Stored items:

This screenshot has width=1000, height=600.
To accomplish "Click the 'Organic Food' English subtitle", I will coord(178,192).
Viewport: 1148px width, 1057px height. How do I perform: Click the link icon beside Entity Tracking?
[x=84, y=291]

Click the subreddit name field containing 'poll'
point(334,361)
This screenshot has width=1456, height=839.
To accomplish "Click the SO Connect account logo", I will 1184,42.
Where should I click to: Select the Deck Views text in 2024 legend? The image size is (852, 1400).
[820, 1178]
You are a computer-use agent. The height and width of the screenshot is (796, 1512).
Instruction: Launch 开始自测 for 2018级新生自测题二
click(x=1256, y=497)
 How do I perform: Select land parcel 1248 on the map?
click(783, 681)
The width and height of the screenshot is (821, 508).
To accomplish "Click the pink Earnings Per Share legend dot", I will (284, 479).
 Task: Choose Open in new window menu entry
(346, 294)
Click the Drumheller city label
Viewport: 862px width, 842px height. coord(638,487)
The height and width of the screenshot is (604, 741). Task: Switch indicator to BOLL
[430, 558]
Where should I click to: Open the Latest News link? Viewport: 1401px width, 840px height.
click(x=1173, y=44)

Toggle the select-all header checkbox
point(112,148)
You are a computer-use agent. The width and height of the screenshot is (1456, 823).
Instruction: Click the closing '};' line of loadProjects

TASK STATEMENT:
Every line that contains the string "This" should be copied from the entries.

REPLY:
This screenshot has width=1000, height=600.
This screenshot has width=1456, height=839.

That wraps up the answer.